Your objective: Rewrite all of the items below with "Kalender" replaced by "Calendar", keeping everything else unchanged.

Exercise inputs:
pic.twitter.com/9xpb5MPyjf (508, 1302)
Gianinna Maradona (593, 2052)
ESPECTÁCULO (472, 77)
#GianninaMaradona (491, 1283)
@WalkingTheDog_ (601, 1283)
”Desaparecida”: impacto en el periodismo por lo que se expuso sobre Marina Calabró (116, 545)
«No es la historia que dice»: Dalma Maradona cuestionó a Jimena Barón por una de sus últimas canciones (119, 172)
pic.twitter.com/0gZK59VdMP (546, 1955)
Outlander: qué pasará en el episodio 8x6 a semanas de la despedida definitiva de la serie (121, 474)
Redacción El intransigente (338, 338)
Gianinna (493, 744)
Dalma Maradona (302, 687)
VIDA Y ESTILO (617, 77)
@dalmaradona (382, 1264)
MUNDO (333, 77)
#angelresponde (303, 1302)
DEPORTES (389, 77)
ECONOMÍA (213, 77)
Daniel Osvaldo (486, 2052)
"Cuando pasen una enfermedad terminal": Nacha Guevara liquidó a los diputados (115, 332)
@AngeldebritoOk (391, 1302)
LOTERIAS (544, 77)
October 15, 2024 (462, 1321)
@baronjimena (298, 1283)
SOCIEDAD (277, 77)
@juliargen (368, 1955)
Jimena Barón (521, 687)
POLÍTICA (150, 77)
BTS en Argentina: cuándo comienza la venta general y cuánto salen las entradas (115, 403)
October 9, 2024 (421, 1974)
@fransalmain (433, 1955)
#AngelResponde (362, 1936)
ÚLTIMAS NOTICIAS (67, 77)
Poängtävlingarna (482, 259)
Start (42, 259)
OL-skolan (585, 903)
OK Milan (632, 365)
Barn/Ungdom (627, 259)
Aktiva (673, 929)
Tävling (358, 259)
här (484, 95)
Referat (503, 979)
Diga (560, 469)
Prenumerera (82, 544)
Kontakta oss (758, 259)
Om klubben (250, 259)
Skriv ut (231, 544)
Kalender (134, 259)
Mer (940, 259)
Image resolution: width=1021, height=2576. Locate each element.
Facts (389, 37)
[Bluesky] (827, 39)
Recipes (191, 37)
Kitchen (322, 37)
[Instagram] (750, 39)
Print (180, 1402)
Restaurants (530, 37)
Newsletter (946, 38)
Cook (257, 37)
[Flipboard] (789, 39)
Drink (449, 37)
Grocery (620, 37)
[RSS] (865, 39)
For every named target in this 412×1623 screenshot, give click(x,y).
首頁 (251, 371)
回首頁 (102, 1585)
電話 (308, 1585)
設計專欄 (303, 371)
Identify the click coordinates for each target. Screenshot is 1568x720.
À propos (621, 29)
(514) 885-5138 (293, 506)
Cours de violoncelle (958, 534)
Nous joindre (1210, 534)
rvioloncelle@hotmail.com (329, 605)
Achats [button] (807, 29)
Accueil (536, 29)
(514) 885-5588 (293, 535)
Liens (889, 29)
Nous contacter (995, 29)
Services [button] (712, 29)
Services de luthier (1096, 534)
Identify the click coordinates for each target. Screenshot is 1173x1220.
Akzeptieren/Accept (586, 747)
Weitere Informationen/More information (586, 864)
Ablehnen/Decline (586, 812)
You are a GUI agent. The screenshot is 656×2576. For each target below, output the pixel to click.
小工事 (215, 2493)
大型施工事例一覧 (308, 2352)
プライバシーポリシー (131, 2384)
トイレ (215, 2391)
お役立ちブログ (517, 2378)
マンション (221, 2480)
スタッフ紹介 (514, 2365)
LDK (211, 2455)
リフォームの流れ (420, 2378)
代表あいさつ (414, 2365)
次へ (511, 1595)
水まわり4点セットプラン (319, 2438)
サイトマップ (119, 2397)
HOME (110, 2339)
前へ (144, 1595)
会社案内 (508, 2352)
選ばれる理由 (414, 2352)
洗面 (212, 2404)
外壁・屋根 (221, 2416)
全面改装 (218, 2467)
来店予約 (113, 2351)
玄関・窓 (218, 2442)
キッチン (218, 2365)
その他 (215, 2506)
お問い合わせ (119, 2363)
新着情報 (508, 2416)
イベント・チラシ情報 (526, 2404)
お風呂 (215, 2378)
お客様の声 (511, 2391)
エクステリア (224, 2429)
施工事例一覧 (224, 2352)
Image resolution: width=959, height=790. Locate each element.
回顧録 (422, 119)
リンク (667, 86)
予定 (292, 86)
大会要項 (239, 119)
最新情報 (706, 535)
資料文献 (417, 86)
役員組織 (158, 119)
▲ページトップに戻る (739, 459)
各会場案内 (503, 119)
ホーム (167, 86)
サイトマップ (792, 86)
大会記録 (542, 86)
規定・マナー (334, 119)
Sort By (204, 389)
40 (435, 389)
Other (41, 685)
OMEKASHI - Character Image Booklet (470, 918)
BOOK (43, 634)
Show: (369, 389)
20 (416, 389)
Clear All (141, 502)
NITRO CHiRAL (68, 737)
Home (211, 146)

Answer below:
pic.twitter.com/9xpb5MPyjf (508, 1302)
Gianinna Maradona (593, 2052)
ESPECTÁCULO (472, 77)
#GianninaMaradona (491, 1283)
@WalkingTheDog_ (601, 1283)
”Desaparecida”: impacto en el periodismo por lo que se expuso sobre Marina Calabró (116, 545)
«No es la historia que dice»: Dalma Maradona cuestionó a Jimena Barón por una de sus últimas canciones (119, 172)
pic.twitter.com/0gZK59VdMP (546, 1955)
Outlander: qué pasará en el episodio 8x6 a semanas de la despedida definitiva de la serie (121, 474)
Redacción El intransigente (338, 338)
Gianinna (493, 744)
Dalma Maradona (302, 687)
VIDA Y ESTILO (617, 77)
@dalmaradona (382, 1264)
MUNDO (333, 77)
#angelresponde (303, 1302)
DEPORTES (389, 77)
ECONOMÍA (213, 77)
Daniel Osvaldo (486, 2052)
"Cuando pasen una enfermedad terminal": Nacha Guevara liquidó a los diputados (115, 332)
@AngeldebritoOk (391, 1302)
LOTERIAS (544, 77)
October 15, 2024 (462, 1321)
@baronjimena (298, 1283)
SOCIEDAD (277, 77)
@juliargen (368, 1955)
Jimena Barón (521, 687)
POLÍTICA (150, 77)
BTS en Argentina: cuándo comienza la venta general y cuánto salen las entradas (115, 403)
October 9, 2024 (421, 1974)
@fransalmain (433, 1955)
#AngelResponde (362, 1936)
ÚLTIMAS NOTICIAS (67, 77)
Poängtävlingarna (482, 259)
Start (42, 259)
OL-skolan (585, 903)
OK Milan (632, 365)
Barn/Ungdom (627, 259)
Aktiva (673, 929)
Tävling (358, 259)
här (484, 95)
Referat (503, 979)
Diga (560, 469)
Prenumerera (82, 544)
Kontakta oss (758, 259)
Om klubben (250, 259)
Skriv ut (231, 544)
Calendar (134, 259)
Mer (940, 259)
Image resolution: width=1021, height=2576. Locate each element.
Facts (389, 37)
[Bluesky] (827, 39)
Recipes (191, 37)
Kitchen (322, 37)
[Instagram] (750, 39)
Print (180, 1402)
Restaurants (530, 37)
Newsletter (946, 38)
Cook (257, 37)
[Flipboard] (789, 39)
Drink (449, 37)
Grocery (620, 37)
[RSS] (865, 39)
For every named target in this 412×1623 screenshot, give click(x,y).
首頁 (251, 371)
回首頁 (102, 1585)
電話 (308, 1585)
設計專欄 (303, 371)
Identify the click coordinates for each target. Screenshot is 1568x720.
À propos (621, 29)
(514) 885-5138 (293, 506)
Cours de violoncelle (958, 534)
Nous joindre (1210, 534)
rvioloncelle@hotmail.com (329, 605)
Achats [button] (807, 29)
Accueil (536, 29)
(514) 885-5588 (293, 535)
Liens (889, 29)
Nous contacter (995, 29)
Services [button] (712, 29)
Services de luthier (1096, 534)
Identify the click coordinates for each target. Screenshot is 1173x1220.
Akzeptieren/Accept (586, 747)
Weitere Informationen/More information (586, 864)
Ablehnen/Decline (586, 812)
You are a GUI agent. The screenshot is 656×2576. For each target below, output the pixel to click.
小工事 (215, 2493)
大型施工事例一覧 (308, 2352)
プライバシーポリシー (131, 2384)
トイレ (215, 2391)
お役立ちブログ (517, 2378)
マンション (221, 2480)
スタッフ紹介 (514, 2365)
LDK (211, 2455)
リフォームの流れ (420, 2378)
代表あいさつ (414, 2365)
次へ (511, 1595)
水まわり4点セットプラン (319, 2438)
サイトマップ (119, 2397)
HOME (110, 2339)
前へ (144, 1595)
会社案内 (508, 2352)
選ばれる理由 (414, 2352)
洗面 (212, 2404)
外壁・屋根 (221, 2416)
全面改装 (218, 2467)
来店予約 (113, 2351)
玄関・窓 (218, 2442)
キッチン (218, 2365)
その他 (215, 2506)
お問い合わせ (119, 2363)
新着情報 (508, 2416)
イベント・チラシ情報 (526, 2404)
お風呂 (215, 2378)
お客様の声 (511, 2391)
エクステリア (224, 2429)
施工事例一覧 (224, 2352)
Image resolution: width=959, height=790. Locate each element.
回顧録 (422, 119)
リンク (667, 86)
予定 (292, 86)
大会要項 (239, 119)
最新情報 (706, 535)
資料文献 (417, 86)
役員組織 (158, 119)
▲ページトップに戻る (739, 459)
各会場案内 (503, 119)
ホーム (167, 86)
サイトマップ (792, 86)
大会記録 (542, 86)
規定・マナー (334, 119)
Sort By (204, 389)
40 (435, 389)
Other (41, 685)
OMEKASHI - Character Image Booklet (470, 918)
BOOK (43, 634)
Show: (369, 389)
20 (416, 389)
Clear All (141, 502)
NITRO CHiRAL (68, 737)
Home (211, 146)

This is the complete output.